NVIDIA Demonstrates Logan SoC: < 1W Kepler, Shipping in 1H 2014, More Energy Efficient than A6X?by Anand Lal Shimpi on July 24, 2013 9:00 AM EST
Ever since its arrival in the ultra mobile space, NVIDIA hasn't really flexed its GPU muscle. The Tegra GPUs we've seen thus far have been ok at best, and in serious need of improvement at worst. NVIDIA often blamed an immature OEM ecosystem unwilling to pay for the sort of large die SoCs necessary in order to bring a high-performance GPU to market. Thankfully, that's all changing. Earlier this year NVIDIA laid out its mobile SoC roadmap through 2015, including the 2014 release of Project Logan - the first NVIDIA ultra mobile SoC to feature a Kepler GPU. Yesterday in a private event at Siggraph, NVIDIA demonstrated functional Logan silicon for the very first time.
NVIDIA got Logan silicon back from the fabs around 3 weeks ago, making it almost certain that we're dealing with some form of 28nm silicon here and not early 20nm samples.
NVIDIA isn't talking about CPU cores, but it's safe to assume that Logan will be another 4+1 arrangement of cores - likely still based on ARM's Cortex A15 IP (but perhaps a newer revision of the core). On the GPU front, NVIDIA confirmed our earlier speculation that Logan includes a single Kepler SMX:
One Kepler SMX features 192 CUDA cores. NVIDIA isn't talking about shipping GPU frequencies either, but it did provide this chart to put Logan's GPU capabilities into perspective:
Don't get too excited as we're looking at a comparison of GFLOPS and not game performance, but the peak theoretical ALU bound performance of mobile Kepler should exceed that of a Playstation 3 or GeForce 8800 GTX (memory bandwidth is another story however). If we look closely at NVIDIA's chart and compare mobile Kepler to the iPad 4, we get a better idea of what sort of clock speeds NVIDIA would need to attain this level of performance. Doing some quick Photoshop estimation it looks like NVIDIA is claiming mobile Kepler has somewhere around 5.2x the FP power of the PowerVR SGX 554MP4 in the iPad 4 (76.8 GFLOPS). That works out to be right around 400 GFLOPS. With a 192 core implementation of Kepler, you get 2 FLOPS per core or 384 FLOPS per cycle. To hit 400 GFLOPS you'd need to clock the mobile Kepler GPU at roughly 1GHz. That's certainly doable from an architectural standpoint (although we've never seen it done on any low power 28nm process), but it's probably a bit too high for something like a smartphone.

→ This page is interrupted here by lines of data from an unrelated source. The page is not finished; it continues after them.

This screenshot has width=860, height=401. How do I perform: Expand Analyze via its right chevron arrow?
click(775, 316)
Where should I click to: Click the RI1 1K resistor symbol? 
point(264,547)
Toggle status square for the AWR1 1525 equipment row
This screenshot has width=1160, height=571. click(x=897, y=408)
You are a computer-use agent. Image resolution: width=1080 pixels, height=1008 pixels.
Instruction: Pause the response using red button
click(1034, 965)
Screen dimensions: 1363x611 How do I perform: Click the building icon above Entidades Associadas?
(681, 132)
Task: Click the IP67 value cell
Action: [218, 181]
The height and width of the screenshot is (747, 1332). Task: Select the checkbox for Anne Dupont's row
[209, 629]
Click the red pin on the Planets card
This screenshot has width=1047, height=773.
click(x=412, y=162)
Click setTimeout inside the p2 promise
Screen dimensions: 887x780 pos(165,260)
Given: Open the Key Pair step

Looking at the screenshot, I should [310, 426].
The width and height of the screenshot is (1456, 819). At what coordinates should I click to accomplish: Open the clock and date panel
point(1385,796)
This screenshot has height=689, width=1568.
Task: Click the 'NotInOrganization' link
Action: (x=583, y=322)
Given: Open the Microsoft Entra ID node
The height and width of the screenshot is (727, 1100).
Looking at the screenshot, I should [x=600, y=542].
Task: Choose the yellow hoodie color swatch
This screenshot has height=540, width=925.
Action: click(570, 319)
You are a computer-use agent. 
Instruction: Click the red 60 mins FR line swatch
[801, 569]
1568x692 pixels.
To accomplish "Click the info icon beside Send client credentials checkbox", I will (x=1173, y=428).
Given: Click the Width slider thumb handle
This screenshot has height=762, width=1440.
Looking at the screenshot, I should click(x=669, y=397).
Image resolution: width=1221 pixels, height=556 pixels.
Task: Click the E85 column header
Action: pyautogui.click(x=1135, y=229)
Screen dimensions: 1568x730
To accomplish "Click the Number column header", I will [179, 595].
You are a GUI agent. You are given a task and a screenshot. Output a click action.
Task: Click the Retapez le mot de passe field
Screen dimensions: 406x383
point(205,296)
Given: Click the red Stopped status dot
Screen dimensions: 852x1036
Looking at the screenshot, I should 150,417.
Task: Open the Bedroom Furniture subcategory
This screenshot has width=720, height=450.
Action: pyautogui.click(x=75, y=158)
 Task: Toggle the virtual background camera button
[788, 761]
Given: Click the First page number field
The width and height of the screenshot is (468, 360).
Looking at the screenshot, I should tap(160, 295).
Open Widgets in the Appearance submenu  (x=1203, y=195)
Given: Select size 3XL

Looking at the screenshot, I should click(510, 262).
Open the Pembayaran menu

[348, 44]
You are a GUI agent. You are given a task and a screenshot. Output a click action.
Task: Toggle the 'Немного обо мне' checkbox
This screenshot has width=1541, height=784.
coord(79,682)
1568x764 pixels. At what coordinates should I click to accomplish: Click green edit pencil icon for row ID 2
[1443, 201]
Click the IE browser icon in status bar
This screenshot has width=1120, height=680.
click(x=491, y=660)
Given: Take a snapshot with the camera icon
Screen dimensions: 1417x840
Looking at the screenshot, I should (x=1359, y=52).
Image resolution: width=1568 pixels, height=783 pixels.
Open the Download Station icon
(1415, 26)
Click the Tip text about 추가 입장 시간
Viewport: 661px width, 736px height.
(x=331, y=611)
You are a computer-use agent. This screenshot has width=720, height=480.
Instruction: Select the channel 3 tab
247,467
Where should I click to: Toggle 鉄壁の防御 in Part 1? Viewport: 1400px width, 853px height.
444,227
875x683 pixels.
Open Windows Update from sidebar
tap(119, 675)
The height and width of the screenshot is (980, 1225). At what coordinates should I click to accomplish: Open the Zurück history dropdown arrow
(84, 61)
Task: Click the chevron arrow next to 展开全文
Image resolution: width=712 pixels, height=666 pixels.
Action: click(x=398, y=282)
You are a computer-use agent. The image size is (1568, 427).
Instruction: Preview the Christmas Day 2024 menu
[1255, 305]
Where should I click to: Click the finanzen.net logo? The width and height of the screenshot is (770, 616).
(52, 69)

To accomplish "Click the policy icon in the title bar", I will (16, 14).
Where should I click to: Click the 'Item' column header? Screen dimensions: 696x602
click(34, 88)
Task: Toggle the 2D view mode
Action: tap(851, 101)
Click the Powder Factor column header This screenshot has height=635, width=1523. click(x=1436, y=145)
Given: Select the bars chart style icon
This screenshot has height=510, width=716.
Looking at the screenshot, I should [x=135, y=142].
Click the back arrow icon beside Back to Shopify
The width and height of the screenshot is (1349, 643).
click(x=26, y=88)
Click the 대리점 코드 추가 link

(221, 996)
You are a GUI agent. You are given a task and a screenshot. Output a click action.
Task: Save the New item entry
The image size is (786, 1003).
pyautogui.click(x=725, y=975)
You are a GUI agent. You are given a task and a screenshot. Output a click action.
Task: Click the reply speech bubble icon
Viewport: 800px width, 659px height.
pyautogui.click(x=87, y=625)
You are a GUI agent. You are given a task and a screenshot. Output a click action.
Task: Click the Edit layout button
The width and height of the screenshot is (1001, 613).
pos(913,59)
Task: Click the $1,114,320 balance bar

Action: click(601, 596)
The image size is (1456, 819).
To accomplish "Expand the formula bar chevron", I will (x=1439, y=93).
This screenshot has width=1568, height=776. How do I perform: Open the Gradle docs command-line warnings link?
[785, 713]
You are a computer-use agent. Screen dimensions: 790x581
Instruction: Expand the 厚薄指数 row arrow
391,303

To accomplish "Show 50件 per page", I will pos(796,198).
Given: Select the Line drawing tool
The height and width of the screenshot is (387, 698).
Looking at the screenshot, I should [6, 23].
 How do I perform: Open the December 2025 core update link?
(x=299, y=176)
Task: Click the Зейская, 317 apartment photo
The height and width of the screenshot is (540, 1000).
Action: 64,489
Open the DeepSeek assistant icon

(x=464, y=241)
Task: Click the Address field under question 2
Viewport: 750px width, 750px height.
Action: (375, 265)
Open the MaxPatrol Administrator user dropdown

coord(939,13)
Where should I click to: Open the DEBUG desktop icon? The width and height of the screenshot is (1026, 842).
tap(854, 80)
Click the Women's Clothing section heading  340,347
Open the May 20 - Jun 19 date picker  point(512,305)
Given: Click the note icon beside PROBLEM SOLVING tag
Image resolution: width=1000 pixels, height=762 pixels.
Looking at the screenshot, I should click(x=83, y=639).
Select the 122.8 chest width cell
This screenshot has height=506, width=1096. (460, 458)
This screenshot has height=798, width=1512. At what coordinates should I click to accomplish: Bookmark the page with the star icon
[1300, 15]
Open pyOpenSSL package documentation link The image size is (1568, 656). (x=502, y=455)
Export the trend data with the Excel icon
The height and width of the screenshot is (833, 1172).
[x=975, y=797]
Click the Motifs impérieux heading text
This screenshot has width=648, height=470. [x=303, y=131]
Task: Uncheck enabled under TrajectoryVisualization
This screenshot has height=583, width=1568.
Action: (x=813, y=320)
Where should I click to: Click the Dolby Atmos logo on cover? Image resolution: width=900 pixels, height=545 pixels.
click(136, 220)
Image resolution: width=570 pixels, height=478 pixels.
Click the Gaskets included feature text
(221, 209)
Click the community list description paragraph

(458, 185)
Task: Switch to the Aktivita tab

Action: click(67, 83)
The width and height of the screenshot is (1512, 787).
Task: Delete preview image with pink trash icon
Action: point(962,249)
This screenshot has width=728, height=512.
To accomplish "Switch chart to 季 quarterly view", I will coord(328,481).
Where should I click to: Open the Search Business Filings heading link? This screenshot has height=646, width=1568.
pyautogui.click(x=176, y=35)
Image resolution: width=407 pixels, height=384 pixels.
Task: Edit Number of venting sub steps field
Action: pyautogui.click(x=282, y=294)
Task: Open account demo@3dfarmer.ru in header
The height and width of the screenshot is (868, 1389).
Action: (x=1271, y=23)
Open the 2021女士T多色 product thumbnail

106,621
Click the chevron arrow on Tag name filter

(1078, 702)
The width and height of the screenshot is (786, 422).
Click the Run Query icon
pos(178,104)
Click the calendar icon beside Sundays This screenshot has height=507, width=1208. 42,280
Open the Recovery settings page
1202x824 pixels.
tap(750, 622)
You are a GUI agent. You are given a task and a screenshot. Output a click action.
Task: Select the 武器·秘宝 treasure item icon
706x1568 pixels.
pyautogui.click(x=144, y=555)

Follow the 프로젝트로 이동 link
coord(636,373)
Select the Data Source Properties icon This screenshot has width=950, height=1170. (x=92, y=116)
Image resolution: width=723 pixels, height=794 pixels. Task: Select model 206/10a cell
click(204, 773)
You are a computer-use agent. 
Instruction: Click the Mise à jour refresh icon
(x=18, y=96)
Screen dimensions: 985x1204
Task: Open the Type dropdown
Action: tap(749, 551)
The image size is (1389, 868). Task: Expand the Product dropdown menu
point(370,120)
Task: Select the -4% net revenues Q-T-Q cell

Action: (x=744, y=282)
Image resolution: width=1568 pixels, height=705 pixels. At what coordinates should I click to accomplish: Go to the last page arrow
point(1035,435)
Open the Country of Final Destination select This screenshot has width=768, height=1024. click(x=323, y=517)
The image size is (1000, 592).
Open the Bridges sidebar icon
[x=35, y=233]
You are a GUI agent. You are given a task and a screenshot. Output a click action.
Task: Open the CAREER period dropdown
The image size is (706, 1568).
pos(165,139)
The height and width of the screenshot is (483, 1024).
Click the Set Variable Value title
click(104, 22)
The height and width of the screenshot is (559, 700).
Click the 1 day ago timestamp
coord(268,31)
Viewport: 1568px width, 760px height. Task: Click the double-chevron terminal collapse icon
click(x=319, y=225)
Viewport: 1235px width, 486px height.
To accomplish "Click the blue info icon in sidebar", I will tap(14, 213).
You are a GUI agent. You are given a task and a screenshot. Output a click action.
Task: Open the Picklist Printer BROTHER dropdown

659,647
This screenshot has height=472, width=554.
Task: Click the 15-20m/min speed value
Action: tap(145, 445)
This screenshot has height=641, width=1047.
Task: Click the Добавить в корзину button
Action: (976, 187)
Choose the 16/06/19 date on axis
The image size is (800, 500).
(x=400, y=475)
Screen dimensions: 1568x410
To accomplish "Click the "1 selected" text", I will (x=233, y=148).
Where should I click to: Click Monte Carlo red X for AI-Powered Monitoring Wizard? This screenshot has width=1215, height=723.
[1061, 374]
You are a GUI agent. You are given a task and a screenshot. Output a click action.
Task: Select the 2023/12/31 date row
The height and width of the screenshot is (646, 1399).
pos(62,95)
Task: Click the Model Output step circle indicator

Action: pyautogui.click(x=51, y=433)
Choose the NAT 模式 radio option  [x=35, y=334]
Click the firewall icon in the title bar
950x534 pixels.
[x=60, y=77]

NVIDIA didn't want to talk frequencies but they did tell me that we might see something this fast in some sort of a tablet. I suspect that most implementations will be clocked significantly lower. Even at half the frequency though, we're still talking about roughly Playstation 3 levels of FP power out of a mobile SoC. We know nothing of Logan's memory subsystem, which obviously plays a major role in real world gaming performance but there's no getting around the fact that Logan's Kepler implementation means serious business. For years we've lamented NVIDIA's mobile GPUs, Logan looks like it's finally going to change that.
API Support and Live Demos
Unlike previous Tegra GPUs, Kepler is a fully unified architecture and OpenGL ES 3.0, OpenGL 4.4 and DirectX 11 compliant. The API compliance alone is a huge step forward for NVIDIA. It's also a big one for game developers looking to move more seriously into mobile. Epic's Tim Sweeney even did a blog post for NVIDIA talking about Logan's implementation of Kepler and how it brings feature parity between PCs, next-gen consoles and mobile platforms. NVIDIA responded in kind by running some Unreal Engine 4 demos on Android on a Logan test platform. That's really the big story behind all of this. With Logan, NVIDIA will bring its mobile GPUs up to feature parity with what it's shipping in the PC market. Game developers looking to port games between console, PC, tablet and smartphone should have an easier job of doing that if all platforms supported the same APIs. Logan will take NVIDIA from being very behind in API support (with no OpenGL ES 3.0 support) to the head of the class.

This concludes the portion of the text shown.